In accordance with Article 51 § 2 of the Convention and Rule 55 § 2 of Rules of Court B, the dissenting opinion of Mr Repik joined by Mr Pettiti is annexed to this judgment.

Initialled: R. B.

Initialled: V. B.

 

DISSENTING OPINION OF JUDGE REPIK, 
JOINED BY JUDGE PETTITI

(Translation)

I regret that I am unable to agree with the majority that Mr Hozee’s case was heard within a reasonable time and accordingly that there was no breach of Article 6 § 1.

The Court’s approach was different from its usual one in cases of this type. Taking as its starting-point its finding that the case was complex, it assessed the length of the proceedings as a whole and in a rather summary way, without conducting a more thorough analysis of the different stages of the proceedings.
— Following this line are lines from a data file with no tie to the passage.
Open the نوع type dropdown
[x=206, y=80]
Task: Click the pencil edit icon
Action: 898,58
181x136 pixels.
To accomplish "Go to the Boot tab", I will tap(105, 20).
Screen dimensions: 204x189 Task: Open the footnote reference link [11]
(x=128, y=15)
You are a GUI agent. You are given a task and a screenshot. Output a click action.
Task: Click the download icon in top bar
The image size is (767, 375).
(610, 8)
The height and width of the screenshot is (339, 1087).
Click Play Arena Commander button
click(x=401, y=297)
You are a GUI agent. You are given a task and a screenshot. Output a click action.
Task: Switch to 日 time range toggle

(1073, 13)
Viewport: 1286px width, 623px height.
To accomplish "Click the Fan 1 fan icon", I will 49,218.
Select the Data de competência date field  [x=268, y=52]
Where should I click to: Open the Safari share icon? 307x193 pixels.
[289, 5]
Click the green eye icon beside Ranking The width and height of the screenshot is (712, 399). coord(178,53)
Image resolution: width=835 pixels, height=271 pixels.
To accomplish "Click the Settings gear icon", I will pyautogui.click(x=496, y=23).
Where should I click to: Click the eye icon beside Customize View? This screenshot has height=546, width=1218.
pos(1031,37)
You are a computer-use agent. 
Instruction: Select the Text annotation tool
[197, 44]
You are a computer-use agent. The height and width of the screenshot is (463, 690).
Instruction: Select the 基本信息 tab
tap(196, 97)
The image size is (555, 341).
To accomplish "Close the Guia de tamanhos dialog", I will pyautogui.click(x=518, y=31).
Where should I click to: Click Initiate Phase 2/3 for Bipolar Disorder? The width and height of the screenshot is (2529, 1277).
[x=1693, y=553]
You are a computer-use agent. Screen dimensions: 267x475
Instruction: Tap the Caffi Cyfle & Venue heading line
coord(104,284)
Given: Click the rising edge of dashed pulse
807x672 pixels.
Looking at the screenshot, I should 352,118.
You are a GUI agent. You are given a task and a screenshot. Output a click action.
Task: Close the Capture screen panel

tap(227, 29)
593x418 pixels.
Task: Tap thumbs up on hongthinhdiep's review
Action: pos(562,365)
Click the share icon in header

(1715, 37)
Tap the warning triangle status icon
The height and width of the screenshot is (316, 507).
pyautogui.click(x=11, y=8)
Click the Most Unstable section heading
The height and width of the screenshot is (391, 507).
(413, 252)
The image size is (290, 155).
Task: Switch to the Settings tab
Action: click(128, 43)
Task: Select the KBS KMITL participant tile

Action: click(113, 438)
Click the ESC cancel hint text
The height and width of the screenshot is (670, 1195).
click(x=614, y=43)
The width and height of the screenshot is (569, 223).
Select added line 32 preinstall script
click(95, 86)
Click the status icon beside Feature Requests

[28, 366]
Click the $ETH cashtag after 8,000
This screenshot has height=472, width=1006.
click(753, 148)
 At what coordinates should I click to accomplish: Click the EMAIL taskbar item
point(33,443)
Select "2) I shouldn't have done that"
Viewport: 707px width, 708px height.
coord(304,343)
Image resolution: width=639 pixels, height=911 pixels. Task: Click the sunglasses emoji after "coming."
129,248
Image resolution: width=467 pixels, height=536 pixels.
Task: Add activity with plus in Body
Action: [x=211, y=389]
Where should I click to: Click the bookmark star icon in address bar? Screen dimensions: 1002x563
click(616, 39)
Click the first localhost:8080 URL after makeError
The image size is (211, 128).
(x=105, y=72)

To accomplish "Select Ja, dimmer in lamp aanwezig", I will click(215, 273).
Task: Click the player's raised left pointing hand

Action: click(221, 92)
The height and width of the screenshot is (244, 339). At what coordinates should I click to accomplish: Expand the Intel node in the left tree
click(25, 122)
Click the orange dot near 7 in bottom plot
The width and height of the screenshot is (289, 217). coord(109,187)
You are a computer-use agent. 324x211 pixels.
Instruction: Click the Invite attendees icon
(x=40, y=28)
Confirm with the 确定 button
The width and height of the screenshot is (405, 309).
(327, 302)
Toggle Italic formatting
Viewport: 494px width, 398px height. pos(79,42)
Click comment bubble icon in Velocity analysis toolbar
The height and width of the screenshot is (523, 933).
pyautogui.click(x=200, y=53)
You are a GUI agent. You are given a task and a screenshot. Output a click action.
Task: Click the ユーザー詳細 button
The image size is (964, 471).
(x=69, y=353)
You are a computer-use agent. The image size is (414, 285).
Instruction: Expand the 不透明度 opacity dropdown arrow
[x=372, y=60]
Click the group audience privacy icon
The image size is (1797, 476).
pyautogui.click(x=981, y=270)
Firstly, even though the proceedings under consideration did not begin until 14 June 1984, the fact that an administrative inquiry had already been under way for three years and must have reached an advanced stage by the time it was transferred to the FIOD (see paragraph 45 of the judgment) cannot be disregarded.

According to the Court of Appeal the length of the preliminary investigation (an additional four years and seven months) was caused primarily by the defence’s wish to have a number of witnesses questioned again (see paragraph 20 of the judgment). The FIOD finished questioning the witnesses on 10 June 1986. Even if the investigating judge did not start to hear the twenty-five witnesses until a later date, it took two years and seven months for them to be heard, that is more than a month each on average for taking evidence. That does not suggest that they were heard with the necessary degree of diligence.

The case was transferred to the court of first instance on 13 April 1989; it held two hearings, neither of which, apparently, lasted more than a day, and delivered judgment on 10 August 1989. That makes it doubtful that the case remained very complex by that stage of the proceedings. In any event, in view of the speed at which the proceedings before the court of first instance, whose role was the most demanding, were conducted, the length of the proceedings before the appellate courts (more than three years and three months) calls for an explanation that has not been forthcoming.

The Court’s approach risks creating unjustified inequalities in the determination of what constitutes a reasonable time within the meaning of Article 6 § 1. In a very similar case, Reinhardt and Slimane-Kaïd v. France, a period almost identical in length was held to be unreasonable and to have infringed Article 6 § 1 of the Convention.

To my mind, the proceedings in the Hozee case lasted more than a reasonable time and there has been a violation of Article 6 § 1.

1.  This summary by the registry does not bind the Court.


Notes by the Registrar

2.  The case is numbered 81/1997/865/1076. The first number is the case’s position on the list of cases referred to the Court in the relevant year (second number). The last two numbers indicate the case’s position on the list of cases referred to the Court since its creation and on the list of the corresponding originating applications to the Commission.


3.  Rules of Court B, which came into force on 2 October 1994, apply to all cases concerning States bound by Protocol No. 9.


4.  Note by the Registrar. For practical reasons this annex will appear only with the printed version of the judgment (in Reports of Judgments and Decisions 1998), but a copy of the Commission’s report is obtainable from the registry.